I have written many times before that a universal Living Wage is a really bad idea, primarily because it would cause inflation which would render it pointless (that is not to say that applying it in specific areas – for example requiring companies qualifying for lower Corporation Tax in Northern Ireland to pay it – is not worth considering).
The Greens in England and Wales have instead put forward the idea of a “Basic Income”. Their Leader, Natalie Bennett, was somewhat embarrassed on the subject when she was unable to come up with anything approaching the means to pay for it on the BBC’s Sunday Politics programme, but that does not make it a bad idea. In fact, a Basic Income is a much better idea than a Living Wage (no doubt the Greens would support both, but let’s just leave it as an “either/or” for now).

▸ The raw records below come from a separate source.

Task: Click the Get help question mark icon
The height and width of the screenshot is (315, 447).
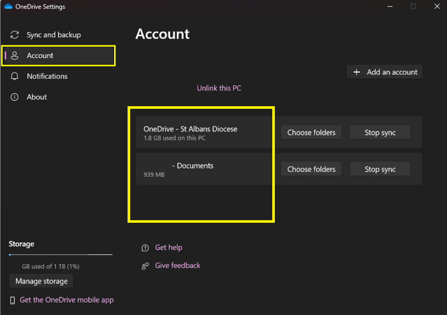Action: (x=145, y=248)
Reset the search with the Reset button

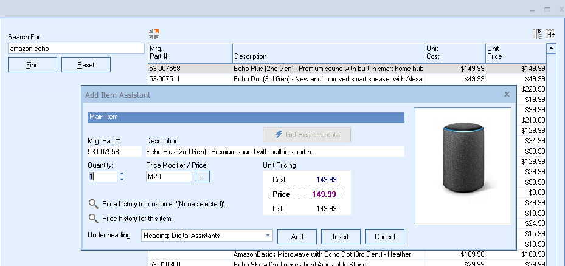86,65
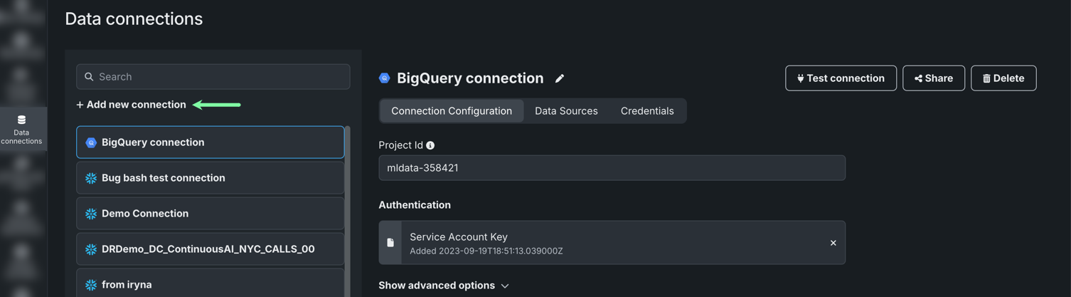Screen dimensions: 1071x297
Task: Switch to the Data Sources tab
Action: pyautogui.click(x=566, y=111)
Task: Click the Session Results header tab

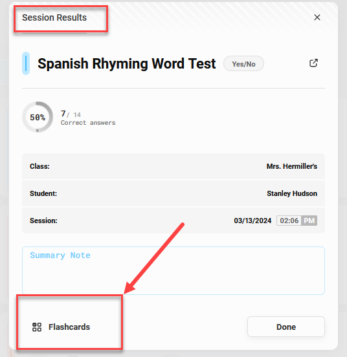Action: point(54,17)
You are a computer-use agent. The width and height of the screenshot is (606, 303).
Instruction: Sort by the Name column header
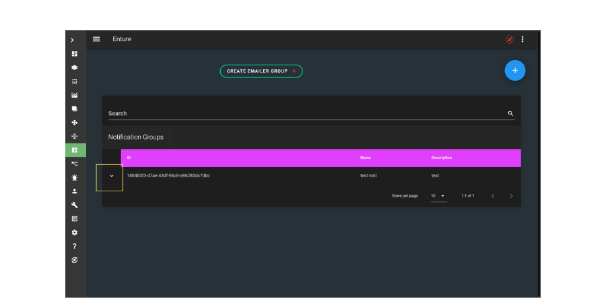[x=366, y=158]
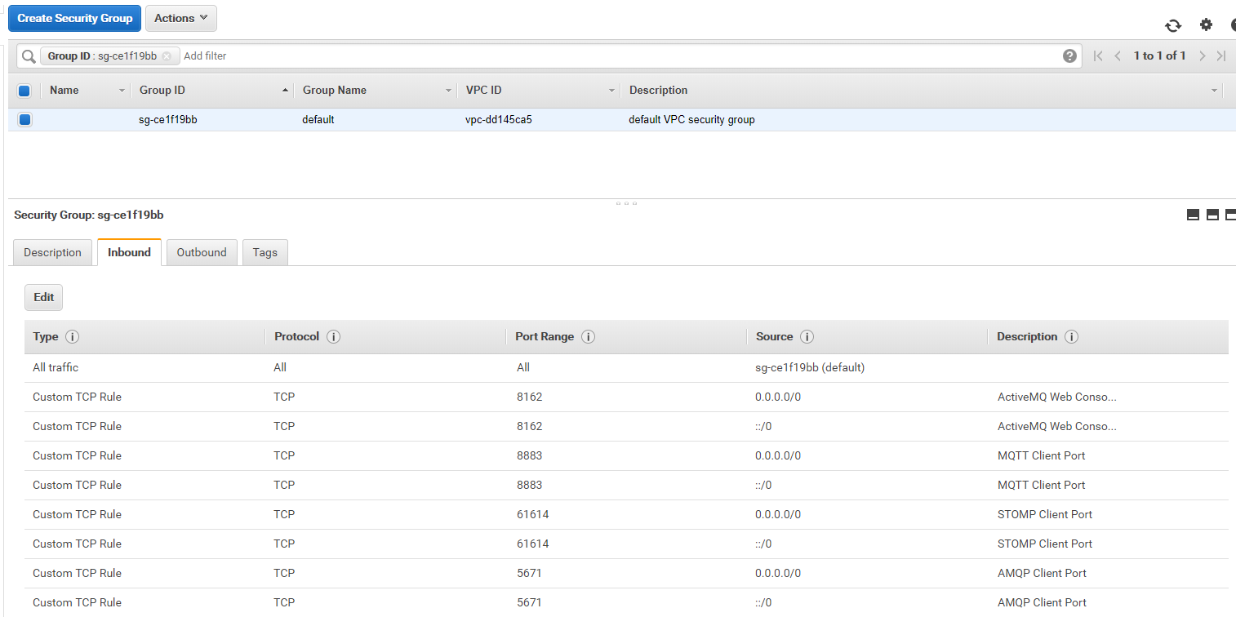Expand the Group Name column dropdown arrow

pos(448,91)
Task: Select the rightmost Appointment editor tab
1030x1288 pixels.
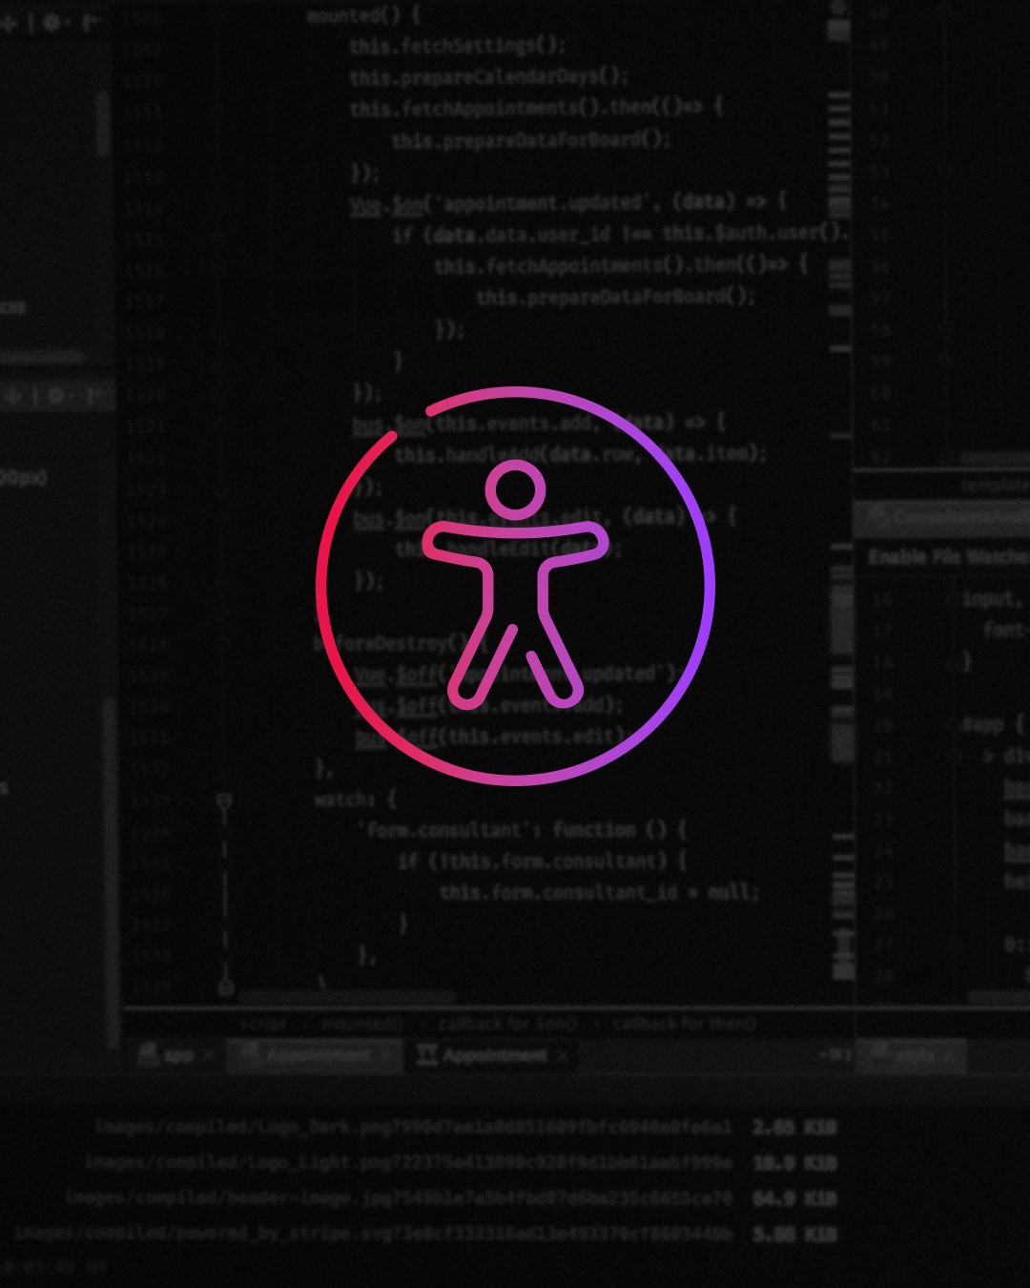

My old friend Sam Bowman explains how it could work. Essentially, it is a “negative income tax”, ensuring that everyone earns the Basic Income but also that anyone who earns above it receives more income for so doing. It would also render out-of-work benefits and income support unnecessary, as the Basic Income would already cover them. As Sam says, the exact rate at which you would set it and the type of additional welfare for people with disabilities or long-term conditions would have to be considered. However, fundamentally the idea is sound – and actually affordable. Not for the first time, the Greens have a good idea in theory that they struggle with in practice – but there is time yet before 7 May!